Les syndicats ont raison de s'accrocher à ces deux points : la pénibilité et avancer l'âge de la décote. Il faut que le patronat cède sur ces deux points ?
Il faut qu'il bouge sur ces deux points et qu'il demande aux syndicats, dans les entreprises, dans les branches, dans les filières et même au niveau interprofessionnel, de réfléchir sur cette façon de créer des richesses autrement qu'en posant éternellement la question du coût du travail, sans poser cette question de productivité qui devrait rassembler les différents partenaires.

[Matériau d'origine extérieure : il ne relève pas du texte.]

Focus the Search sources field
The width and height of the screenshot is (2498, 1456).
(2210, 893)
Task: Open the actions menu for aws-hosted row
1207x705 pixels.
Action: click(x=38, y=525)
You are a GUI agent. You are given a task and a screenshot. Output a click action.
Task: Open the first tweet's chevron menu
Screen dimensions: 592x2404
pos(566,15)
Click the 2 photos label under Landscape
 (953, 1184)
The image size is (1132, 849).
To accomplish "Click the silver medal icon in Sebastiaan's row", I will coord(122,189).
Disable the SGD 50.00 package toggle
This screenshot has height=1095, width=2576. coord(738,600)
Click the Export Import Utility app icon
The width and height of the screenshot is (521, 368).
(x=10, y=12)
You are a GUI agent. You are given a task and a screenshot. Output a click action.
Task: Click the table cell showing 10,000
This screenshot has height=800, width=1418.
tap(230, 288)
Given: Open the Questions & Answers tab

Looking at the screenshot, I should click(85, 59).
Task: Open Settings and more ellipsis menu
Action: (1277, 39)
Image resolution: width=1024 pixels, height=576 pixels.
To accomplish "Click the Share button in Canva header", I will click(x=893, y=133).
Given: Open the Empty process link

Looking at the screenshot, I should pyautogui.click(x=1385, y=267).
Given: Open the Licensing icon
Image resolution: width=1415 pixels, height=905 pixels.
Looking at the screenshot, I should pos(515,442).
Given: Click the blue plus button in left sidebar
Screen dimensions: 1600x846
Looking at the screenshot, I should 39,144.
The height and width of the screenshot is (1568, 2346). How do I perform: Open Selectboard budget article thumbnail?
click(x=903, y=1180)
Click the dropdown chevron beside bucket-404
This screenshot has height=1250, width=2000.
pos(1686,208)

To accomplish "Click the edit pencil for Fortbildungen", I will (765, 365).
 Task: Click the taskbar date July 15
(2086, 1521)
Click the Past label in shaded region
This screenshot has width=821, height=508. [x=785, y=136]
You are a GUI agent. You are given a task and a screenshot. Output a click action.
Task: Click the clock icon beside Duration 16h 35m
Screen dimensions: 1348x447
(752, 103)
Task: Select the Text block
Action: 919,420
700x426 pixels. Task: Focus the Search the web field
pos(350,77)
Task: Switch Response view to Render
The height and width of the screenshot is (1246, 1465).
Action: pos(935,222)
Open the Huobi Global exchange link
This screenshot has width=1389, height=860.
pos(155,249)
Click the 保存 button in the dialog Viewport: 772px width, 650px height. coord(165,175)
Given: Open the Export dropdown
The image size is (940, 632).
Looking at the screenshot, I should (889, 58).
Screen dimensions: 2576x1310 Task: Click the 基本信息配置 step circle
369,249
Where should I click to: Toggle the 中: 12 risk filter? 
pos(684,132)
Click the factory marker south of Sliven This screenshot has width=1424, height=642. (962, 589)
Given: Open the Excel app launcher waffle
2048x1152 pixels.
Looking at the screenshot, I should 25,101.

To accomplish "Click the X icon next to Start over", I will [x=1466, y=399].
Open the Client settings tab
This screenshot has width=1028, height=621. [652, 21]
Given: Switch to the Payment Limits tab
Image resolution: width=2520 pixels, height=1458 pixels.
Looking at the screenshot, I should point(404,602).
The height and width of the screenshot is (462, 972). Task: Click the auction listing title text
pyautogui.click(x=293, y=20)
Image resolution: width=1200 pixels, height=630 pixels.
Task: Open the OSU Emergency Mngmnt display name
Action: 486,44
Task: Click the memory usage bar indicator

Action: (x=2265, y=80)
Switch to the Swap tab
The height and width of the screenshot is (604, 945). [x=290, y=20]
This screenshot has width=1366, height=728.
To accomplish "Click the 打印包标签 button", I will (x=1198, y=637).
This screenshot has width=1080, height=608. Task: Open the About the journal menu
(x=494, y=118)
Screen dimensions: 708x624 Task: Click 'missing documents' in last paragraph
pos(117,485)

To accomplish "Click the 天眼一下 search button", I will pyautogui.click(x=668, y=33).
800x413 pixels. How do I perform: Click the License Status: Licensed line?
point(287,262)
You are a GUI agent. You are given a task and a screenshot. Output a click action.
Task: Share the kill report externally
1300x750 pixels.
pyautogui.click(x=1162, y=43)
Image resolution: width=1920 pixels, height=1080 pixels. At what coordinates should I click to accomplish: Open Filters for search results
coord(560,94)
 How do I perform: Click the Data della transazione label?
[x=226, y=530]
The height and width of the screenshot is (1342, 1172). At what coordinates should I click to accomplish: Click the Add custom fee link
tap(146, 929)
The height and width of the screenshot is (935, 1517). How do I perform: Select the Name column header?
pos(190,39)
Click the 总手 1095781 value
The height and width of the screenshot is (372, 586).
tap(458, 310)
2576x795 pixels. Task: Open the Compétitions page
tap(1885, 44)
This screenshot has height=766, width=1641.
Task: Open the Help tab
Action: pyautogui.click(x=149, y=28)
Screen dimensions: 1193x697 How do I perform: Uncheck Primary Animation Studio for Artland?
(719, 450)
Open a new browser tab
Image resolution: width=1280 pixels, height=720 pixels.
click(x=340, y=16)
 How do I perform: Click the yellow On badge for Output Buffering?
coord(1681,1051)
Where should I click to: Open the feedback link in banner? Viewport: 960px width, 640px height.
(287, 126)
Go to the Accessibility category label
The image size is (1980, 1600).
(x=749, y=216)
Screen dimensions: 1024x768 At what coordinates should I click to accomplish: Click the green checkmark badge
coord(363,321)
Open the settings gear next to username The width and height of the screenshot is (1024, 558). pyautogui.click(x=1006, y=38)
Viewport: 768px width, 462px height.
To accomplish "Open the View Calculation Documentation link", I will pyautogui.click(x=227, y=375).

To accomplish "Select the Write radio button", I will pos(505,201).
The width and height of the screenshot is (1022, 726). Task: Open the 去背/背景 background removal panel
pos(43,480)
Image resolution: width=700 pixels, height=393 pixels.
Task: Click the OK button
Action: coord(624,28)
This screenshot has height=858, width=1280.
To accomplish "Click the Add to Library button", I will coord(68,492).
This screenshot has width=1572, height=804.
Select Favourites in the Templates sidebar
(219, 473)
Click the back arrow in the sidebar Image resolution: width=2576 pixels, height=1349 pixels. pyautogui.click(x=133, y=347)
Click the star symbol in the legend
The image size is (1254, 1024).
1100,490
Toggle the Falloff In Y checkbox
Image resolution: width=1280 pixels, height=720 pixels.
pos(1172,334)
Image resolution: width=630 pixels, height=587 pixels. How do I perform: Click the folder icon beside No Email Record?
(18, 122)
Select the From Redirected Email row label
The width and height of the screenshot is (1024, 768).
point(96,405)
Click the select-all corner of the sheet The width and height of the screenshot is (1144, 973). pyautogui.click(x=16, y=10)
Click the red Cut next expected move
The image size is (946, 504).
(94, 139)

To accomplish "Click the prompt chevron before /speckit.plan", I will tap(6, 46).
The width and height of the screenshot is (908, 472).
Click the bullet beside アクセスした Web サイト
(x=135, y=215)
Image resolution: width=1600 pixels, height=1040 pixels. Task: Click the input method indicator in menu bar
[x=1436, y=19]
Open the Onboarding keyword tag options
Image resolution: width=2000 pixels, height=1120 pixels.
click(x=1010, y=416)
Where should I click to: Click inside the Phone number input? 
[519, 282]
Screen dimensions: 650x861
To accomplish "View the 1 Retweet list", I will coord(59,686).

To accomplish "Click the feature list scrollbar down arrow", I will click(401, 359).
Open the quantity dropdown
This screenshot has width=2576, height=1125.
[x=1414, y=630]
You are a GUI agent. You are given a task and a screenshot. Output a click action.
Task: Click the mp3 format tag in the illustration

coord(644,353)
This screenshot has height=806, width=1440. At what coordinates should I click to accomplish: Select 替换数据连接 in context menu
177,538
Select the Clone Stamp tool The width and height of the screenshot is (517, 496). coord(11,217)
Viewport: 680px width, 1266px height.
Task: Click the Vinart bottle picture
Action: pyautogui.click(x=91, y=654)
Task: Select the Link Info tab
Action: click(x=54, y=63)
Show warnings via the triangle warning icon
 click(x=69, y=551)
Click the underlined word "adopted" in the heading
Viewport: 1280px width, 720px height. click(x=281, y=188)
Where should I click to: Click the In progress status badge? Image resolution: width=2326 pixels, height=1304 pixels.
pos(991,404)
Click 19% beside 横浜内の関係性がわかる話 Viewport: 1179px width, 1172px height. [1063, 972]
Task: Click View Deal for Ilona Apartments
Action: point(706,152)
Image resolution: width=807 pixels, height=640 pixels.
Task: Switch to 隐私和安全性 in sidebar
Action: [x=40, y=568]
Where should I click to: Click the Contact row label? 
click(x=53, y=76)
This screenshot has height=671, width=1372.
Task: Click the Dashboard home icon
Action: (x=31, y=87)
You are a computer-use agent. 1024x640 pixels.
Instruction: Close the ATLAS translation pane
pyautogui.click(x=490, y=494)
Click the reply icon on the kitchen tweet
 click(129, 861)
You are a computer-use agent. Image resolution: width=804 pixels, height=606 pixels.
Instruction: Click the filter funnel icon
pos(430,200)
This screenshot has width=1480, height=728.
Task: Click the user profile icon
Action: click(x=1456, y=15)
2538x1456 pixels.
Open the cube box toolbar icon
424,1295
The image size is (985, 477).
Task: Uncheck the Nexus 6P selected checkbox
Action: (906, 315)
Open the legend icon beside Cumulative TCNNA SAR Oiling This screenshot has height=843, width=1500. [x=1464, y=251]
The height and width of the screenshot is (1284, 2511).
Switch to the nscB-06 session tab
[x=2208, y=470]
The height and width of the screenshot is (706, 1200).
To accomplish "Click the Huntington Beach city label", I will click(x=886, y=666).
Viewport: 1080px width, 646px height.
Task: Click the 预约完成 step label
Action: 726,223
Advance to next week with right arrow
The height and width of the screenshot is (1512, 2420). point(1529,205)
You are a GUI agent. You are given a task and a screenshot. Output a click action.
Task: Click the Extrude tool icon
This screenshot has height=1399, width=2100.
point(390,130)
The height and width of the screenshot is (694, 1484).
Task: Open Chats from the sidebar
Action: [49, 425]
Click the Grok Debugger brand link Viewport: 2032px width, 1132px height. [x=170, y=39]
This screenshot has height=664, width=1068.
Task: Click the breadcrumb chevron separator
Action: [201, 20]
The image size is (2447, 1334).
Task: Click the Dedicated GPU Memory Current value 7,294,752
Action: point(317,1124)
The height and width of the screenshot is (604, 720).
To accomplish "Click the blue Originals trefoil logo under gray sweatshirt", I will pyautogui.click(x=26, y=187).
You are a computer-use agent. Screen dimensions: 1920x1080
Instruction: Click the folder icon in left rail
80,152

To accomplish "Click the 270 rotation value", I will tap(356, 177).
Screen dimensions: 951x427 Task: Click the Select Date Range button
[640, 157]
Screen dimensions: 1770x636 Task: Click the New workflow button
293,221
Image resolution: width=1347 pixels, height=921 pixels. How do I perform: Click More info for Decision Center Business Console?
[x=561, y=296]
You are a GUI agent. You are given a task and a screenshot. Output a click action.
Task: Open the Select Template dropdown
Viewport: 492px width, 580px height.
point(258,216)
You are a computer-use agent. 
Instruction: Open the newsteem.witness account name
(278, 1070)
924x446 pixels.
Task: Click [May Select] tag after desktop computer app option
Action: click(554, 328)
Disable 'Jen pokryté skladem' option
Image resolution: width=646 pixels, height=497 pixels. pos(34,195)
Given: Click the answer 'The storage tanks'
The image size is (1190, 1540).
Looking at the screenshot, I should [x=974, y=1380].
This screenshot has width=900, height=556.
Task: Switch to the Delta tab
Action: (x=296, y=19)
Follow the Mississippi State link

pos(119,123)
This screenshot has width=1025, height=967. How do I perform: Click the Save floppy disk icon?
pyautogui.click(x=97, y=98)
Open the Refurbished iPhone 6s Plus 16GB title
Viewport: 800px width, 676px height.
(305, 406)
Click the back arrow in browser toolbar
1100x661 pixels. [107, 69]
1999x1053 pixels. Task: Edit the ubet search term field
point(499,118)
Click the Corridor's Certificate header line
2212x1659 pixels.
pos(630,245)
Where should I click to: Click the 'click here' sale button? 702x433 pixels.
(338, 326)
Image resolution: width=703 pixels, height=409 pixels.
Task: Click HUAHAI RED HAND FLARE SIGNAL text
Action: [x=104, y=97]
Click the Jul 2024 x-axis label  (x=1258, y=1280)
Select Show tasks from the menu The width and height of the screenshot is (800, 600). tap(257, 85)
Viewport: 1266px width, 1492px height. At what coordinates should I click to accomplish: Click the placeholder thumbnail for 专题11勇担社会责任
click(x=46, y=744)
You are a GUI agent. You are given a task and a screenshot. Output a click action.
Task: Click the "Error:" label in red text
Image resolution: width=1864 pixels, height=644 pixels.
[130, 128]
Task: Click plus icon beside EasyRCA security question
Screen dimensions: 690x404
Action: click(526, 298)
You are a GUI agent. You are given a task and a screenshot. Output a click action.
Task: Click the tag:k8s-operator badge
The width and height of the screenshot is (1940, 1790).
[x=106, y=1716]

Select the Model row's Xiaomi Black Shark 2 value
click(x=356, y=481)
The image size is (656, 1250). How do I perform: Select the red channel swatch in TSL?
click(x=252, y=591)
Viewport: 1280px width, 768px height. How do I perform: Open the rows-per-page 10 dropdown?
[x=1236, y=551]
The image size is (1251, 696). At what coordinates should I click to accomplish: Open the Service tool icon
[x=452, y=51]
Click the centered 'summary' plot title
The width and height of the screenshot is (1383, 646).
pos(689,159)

À partir du moment où ce conclave n'aboutit pas sur l'abrogation de la réforme des retraites, les insoumis ont dit qu'ils déposeraient une motion de censure. On sait que l'avenir politique de François Bayrou est lié à la réussite ou non de ce conclave. Est-ce un cadeau empoisonné pour les partenaires sociaux ou est-ce finalement une occasion en or ?
Très franchement, je ne pense pas que la question de la dissolution ne se pose qu'à l'occasion de la fin de ce conclave, qu'elle se termine par un accord ou sans accord. Il y aura d'autres occasions de le mettre en danger. Je pense que ça ne se jouera pas là-dessus.
"Si le but du Premier ministre est simplement de gagner du temps, c'est un mauvais choix pour l'avenir et c'est une façon que les partenaires sociaux n'apprécieront pas. On a l'impression que les dés étaient pipés dès le départ."
Pierre Ferraccisur franceinfo
Moi, je souhaite qu'il y ait un accord, pas forcément pour sauver le gouvernement. Il y a d'autres enjeux qui le concernent aujourd'hui que ce conclave, et de toute façon ça sera un accord relativement modeste. La vraie question qui se pose aujourd'hui, c'est de ne pas traîner jusqu'à 2027 en ne faisant pas de réformes, en n'avançant pas. Le pays est confronté à des défis majeurs sur le plan économique. La situation internationale n'est pas brillante depuis quelques jours en particulier. Donc cette question de la création de richesses et de la productivité est essentielle, y compris pour régler le problème du financement des retraites à terme.
Êtes-vous d'accord avec la CFDT quand elle dit que la responsabilité est dans le camp du patronat aujourd'hui, concernant ce conclave sur les retraites ?
Je pense que la rigidité du Medef est un peu étonnante et que la CPME a fait preuve d'un peu plus d'ouverture dans la toute dernière période.